QUOTE (MacK_Attack @ October 24, 2008 - 02:32AM) <{POST_SNAPBACK}>
London won't get overflow from Toronto like Hamilton would. Nobody is going to do a 2+ hour drive to London from Toronto (and probably at least three hours with traffic on the 401) on a weeknight in the winter. That can be a ghastly drive once you get out of the GTA.

Whereas in Hamilton, they're currently working out the logistics of building a light-rail line from downtown Hamilton to Union Station in Toronto. There's already the GO train line, as well. It'll probably be possible to get from downtown Toronto to Copps Coliseum without having to drive at all or transfer trains. It is technically possible now, but it takes at least one train transfer just outside Hamilton.

15,000 people trying to get season tickets for a Hamilton team surely can't be a sign of over-saturation.

Also, a team in Hamilton requires a less-costly renovation of Copps Coliseum, where a team in London likely requires a new arena in a city that just built a 10,000 seat OHL arena. That's also another issue, you'd lose a team with history like the London Knights, but Hamilton would gladly see the Bulldogs go for an NHL team.

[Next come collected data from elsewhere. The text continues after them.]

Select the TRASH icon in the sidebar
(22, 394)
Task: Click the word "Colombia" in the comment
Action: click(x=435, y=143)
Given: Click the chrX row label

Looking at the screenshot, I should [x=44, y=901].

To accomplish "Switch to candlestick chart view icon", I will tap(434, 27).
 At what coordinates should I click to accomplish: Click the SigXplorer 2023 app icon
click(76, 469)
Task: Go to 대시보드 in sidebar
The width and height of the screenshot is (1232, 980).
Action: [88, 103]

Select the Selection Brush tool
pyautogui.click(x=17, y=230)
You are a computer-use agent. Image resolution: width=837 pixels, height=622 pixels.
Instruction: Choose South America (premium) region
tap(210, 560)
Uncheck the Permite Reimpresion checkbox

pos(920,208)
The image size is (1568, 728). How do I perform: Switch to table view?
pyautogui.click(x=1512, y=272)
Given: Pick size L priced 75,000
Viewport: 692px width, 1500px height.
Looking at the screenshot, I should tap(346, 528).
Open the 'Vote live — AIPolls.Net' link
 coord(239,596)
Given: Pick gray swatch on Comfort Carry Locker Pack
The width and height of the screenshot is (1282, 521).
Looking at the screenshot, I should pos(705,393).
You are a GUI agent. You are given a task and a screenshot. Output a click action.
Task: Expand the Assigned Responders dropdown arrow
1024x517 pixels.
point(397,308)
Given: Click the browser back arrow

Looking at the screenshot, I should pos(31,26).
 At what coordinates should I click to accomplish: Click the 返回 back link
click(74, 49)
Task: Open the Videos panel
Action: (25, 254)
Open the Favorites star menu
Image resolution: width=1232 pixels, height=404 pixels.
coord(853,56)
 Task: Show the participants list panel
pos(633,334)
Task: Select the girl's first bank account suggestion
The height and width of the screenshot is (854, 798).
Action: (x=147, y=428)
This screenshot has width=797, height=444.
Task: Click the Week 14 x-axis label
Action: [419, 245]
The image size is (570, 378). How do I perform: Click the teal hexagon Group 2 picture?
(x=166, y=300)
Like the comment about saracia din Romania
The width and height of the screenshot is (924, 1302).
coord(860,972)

If London was closer to Toronto, it would be an option, but it's simply too far away. Kitchener/Waterloo might be as far away from Toronto as you can get without damaging the overflow from Toronto.


I included London merely because it was a large population center in Southern Ontario. I leave Hamilton out because if you assume that there truly is this mythical "Toronto Overflow" that would justify having a second team, then currently it should be helping prop up the Sabres, right? Hamilton is halfway between the two, so it's reasonable to argue that hockey fans from Hamilton who cannot get Leafs tickets should go to Sabres games instead, right? Well, Buffalo has consistently had trouble filling their arena. Imagine what happens to that team when you add another team in Hamilton?
I'm not concerned about the welfare of the Maple Leafs. They'll be fine. It's the Sabres who are the team that will suffer. If a team is to move to Hamilton, the ONLY logical choice is the obvious one; the Buffalo Sabres. Here's an analogy.
Two patients are in the hospital. One is a senior, has several chronic illnesses, has been a severe alcoholic all his life and only has his left kidney. The other has kidney cancer, localized to the same kidney and causing the kidney to fail. The cancer patient is otherwise the paragon of health. What you are basically suggesting is removing the cancer patient's right, healthy kidney and giving it to the senior, thus directly and imediately placing the cancer patient's life in danger.